→ **TASK DIRECTIONS**
Rewrite the rows from the start of the records through the line containing "pos(374,17)", replacing "translation" with "language" and leaving everything else unchanged.

## begin DATASET RECORDS

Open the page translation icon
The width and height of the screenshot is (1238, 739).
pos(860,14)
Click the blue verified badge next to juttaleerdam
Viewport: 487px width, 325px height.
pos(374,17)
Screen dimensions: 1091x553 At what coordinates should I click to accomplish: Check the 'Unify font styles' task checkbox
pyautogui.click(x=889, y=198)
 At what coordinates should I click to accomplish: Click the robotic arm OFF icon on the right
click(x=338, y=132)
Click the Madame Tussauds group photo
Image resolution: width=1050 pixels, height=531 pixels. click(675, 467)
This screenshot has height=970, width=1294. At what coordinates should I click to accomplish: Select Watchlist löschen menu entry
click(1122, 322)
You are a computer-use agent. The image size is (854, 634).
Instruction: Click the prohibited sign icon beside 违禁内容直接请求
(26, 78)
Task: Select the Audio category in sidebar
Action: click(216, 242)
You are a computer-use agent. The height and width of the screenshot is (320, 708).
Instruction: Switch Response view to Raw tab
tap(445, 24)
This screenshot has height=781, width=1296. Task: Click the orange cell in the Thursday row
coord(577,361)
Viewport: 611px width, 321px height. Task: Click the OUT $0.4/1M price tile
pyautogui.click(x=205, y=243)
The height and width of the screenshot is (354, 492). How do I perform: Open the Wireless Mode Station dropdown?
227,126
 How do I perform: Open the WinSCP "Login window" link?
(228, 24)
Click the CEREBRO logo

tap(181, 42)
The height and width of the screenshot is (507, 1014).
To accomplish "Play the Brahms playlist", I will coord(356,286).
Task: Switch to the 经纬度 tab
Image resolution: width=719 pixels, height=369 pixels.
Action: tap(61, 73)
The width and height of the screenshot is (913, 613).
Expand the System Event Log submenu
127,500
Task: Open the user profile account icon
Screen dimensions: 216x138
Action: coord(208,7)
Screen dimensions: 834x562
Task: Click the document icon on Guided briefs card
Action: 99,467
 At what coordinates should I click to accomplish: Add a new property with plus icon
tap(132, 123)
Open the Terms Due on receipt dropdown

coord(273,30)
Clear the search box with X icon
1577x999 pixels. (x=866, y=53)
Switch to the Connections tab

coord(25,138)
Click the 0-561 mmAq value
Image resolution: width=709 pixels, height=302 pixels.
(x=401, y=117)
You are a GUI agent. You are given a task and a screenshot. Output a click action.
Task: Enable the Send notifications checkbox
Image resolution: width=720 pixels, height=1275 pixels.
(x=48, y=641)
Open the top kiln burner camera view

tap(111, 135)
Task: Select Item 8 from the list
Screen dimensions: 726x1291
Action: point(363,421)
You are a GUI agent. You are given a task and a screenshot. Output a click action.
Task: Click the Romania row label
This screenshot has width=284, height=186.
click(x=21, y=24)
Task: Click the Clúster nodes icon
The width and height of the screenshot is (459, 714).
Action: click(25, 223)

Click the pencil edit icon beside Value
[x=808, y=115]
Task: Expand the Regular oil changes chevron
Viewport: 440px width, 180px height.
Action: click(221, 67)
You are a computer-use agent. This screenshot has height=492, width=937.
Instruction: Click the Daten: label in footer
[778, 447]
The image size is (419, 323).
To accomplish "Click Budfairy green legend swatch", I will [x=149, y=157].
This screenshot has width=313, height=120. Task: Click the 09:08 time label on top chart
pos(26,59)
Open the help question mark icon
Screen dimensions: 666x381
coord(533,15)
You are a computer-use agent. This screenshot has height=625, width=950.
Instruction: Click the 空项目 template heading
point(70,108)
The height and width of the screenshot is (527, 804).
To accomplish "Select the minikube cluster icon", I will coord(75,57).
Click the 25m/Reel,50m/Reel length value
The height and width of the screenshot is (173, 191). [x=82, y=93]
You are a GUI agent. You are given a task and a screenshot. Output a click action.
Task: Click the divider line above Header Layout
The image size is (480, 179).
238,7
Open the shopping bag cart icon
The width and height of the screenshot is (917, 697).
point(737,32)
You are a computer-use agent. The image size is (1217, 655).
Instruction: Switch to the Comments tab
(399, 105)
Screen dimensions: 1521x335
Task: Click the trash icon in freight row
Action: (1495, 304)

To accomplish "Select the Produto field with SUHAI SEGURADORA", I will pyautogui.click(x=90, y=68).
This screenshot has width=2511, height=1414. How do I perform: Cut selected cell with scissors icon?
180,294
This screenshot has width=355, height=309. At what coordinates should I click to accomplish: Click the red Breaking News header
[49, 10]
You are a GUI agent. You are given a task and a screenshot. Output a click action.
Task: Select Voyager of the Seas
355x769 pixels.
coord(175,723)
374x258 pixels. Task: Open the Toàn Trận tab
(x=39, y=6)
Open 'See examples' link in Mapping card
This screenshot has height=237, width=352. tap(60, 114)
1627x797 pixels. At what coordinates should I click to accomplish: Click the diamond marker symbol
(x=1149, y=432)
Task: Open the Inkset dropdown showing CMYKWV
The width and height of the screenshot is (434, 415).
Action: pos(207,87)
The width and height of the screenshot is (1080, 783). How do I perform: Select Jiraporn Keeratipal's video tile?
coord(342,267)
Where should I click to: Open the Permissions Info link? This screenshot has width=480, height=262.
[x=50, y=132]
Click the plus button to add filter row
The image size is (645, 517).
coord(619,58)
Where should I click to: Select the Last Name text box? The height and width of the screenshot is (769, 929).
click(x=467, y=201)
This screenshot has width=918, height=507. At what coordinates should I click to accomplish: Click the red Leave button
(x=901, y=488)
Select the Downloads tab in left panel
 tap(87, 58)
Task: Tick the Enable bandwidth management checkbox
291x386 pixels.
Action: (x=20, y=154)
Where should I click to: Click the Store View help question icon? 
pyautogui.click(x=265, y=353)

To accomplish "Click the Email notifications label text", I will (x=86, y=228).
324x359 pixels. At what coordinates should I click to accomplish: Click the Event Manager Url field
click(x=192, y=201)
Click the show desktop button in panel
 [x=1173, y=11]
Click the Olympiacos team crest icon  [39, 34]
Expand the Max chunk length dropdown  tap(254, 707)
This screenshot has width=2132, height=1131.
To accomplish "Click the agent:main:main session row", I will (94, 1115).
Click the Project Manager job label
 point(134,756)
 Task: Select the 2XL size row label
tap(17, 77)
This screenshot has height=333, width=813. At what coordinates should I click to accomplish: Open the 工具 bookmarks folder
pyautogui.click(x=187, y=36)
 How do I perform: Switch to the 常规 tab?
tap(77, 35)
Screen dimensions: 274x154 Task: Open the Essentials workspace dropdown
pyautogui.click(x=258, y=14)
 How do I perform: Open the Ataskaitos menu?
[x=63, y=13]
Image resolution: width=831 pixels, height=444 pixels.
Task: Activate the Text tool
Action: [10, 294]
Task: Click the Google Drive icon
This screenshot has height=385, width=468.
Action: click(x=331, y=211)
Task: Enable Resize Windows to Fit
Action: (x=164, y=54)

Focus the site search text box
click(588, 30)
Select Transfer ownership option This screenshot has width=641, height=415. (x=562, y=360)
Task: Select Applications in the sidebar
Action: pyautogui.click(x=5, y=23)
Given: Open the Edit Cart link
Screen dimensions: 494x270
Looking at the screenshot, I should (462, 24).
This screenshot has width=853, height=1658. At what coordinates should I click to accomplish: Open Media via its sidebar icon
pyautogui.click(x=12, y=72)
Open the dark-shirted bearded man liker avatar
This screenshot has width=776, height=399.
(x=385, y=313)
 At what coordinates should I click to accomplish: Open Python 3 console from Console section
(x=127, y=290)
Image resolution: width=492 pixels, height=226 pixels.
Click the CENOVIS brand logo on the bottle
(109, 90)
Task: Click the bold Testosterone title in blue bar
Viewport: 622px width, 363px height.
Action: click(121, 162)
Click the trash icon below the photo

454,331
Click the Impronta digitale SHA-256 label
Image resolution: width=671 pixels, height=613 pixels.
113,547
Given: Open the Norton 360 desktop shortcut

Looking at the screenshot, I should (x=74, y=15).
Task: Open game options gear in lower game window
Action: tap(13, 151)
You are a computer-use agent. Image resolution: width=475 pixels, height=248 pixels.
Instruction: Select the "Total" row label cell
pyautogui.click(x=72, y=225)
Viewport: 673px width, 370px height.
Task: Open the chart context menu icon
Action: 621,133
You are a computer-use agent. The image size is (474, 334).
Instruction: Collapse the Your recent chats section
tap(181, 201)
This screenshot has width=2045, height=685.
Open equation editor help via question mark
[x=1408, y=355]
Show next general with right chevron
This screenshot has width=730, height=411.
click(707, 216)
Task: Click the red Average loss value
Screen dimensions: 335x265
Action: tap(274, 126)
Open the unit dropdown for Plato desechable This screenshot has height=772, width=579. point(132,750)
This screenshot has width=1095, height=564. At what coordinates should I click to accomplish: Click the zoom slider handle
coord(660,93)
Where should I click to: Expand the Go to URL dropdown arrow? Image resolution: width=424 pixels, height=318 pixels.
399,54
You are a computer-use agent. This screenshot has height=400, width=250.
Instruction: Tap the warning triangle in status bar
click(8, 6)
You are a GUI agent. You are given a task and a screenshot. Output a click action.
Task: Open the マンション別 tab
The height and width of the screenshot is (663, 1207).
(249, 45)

## end DATASET RECORDS

→ **COMPLETE OUTPUT**
Open the page language icon
The width and height of the screenshot is (1238, 739).
pos(860,14)
Click the blue verified badge next to juttaleerdam
Viewport: 487px width, 325px height.
pos(374,17)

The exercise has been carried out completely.